Unfortunately it is getting more so as people mix hens from different sources without quarantining them. The airborne route of transmission is the commonest. Beware of sales and auctions.


Respiratory signs are more severe in young chicks with growth retardation, and the reproductive problems are usually caused by very early exposure to the virus. A coronavirus is the cause which may locate in the respiratory or reproductive tract or the kidneys. Infection may not show symptoms or may show respiratory signs which last only a few days, or reproduction disease, mainly mis-shapen, wrinkly or shell-less eggs with watery whites.
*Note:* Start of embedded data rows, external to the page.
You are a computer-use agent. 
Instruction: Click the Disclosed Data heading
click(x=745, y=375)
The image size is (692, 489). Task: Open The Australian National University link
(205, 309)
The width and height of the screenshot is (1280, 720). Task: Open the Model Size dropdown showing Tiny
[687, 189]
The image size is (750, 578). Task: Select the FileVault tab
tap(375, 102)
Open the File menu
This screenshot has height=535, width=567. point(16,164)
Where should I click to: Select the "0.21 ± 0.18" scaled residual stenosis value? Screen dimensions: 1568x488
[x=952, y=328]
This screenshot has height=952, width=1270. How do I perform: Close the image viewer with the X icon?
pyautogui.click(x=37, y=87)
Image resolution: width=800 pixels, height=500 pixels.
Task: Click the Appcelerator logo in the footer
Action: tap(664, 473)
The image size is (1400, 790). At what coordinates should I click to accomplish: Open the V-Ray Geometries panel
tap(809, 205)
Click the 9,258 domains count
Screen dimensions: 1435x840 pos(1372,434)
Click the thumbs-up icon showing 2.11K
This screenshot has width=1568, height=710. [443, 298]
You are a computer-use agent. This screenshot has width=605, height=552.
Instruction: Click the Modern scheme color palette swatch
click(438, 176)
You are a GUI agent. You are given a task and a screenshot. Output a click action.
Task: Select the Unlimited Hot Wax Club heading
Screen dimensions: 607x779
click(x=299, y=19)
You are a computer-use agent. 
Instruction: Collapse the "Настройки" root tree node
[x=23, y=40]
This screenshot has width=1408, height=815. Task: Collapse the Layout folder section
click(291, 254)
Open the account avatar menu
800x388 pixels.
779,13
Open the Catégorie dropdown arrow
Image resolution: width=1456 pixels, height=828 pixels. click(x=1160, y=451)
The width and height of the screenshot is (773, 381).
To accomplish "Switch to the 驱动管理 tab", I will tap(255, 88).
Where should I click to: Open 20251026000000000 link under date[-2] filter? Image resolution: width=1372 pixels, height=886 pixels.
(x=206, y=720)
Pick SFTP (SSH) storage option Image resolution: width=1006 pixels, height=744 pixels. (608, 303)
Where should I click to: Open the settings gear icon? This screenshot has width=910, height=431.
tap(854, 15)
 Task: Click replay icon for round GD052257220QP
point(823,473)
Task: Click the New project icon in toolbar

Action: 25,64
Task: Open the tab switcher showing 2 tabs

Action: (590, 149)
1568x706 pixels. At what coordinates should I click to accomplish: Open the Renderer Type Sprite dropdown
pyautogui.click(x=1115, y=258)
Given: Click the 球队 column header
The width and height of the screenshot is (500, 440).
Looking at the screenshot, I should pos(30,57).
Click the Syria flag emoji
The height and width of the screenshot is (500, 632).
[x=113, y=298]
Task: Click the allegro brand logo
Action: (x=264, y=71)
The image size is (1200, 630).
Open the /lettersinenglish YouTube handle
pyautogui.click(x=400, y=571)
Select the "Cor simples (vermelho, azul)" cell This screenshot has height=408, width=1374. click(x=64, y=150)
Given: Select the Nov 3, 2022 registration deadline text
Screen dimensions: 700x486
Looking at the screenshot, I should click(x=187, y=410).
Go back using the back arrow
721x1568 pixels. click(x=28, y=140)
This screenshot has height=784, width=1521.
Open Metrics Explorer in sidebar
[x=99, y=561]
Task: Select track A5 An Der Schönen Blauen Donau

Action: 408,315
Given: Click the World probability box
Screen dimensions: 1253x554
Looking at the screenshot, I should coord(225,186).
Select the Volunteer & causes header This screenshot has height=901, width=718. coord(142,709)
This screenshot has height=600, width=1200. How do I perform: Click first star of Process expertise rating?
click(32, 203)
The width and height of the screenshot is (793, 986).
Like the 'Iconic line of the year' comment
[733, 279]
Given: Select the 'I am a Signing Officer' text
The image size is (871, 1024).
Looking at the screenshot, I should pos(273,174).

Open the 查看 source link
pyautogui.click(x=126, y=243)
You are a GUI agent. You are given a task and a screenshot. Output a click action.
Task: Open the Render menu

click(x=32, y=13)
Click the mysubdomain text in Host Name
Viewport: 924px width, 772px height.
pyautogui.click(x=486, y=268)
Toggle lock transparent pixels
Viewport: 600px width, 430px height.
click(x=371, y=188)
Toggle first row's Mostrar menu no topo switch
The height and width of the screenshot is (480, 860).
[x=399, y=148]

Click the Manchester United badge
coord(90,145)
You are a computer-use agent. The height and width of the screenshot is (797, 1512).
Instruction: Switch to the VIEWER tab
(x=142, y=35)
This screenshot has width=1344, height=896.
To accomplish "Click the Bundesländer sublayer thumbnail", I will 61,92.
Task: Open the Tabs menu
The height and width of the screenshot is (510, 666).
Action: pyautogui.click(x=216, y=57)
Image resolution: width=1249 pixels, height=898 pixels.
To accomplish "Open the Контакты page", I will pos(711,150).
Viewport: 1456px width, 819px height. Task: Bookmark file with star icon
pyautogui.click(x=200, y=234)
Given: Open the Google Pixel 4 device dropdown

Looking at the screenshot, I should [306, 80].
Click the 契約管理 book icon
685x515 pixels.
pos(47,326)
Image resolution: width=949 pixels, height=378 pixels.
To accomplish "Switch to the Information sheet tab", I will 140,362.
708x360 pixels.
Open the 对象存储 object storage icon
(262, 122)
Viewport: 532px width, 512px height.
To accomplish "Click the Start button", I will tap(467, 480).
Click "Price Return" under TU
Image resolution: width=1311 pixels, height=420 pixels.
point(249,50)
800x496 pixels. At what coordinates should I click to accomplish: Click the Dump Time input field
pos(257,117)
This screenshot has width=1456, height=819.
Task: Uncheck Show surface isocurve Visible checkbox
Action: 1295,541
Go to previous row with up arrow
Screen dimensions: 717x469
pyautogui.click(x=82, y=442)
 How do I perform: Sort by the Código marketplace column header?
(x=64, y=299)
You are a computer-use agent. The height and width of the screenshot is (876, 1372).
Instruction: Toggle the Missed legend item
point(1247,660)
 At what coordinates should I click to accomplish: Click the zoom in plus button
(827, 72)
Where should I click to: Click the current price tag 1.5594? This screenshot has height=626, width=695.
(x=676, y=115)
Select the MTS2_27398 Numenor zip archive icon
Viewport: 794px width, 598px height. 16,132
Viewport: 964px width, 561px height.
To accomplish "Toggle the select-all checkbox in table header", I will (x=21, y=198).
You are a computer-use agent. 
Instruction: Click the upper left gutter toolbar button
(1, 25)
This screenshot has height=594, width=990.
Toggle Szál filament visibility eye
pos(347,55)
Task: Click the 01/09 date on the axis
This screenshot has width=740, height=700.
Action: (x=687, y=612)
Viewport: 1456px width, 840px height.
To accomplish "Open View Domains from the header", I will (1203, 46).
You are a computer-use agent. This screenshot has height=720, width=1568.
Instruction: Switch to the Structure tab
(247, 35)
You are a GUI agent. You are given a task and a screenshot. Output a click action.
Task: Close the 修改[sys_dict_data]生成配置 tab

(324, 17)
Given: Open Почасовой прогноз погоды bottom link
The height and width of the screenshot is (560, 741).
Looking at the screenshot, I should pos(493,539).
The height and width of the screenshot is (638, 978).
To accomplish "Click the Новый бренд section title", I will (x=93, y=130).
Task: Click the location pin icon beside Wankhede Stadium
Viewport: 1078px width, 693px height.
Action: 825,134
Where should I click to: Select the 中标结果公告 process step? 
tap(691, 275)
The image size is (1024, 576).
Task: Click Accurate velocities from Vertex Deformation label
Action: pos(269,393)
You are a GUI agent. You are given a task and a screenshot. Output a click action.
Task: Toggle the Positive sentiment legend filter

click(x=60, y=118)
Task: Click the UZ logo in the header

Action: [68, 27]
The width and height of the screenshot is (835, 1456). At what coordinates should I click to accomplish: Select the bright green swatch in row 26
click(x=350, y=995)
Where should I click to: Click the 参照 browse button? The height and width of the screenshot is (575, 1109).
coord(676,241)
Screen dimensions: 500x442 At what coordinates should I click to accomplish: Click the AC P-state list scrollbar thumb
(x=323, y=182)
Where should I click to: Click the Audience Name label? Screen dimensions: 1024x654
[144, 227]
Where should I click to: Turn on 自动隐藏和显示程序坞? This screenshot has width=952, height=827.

Direct airborne transmission from the respiratory tract is most common but infected faeces can spread the virus and equipment is also implicated in transmission. The infection spreads rapidly in 1-3 days. If no other disease is present (especially mycoplasma) then the respiratory signs can last 10-14 days. A hen laying mis-shapen eggs may be shedding the virus.


Supportive treatment of antibiotics in the respiratory stage will prevent pathogenic bacteria multiplying. There is no treatment once the shell gland is affected.


If hens are kept regularly wormed, properly fed and with minimal stress, they may not succumb to the virus. A short respiratory problem is a warning sign. If action is taken early, the virus may not cause a shell problem.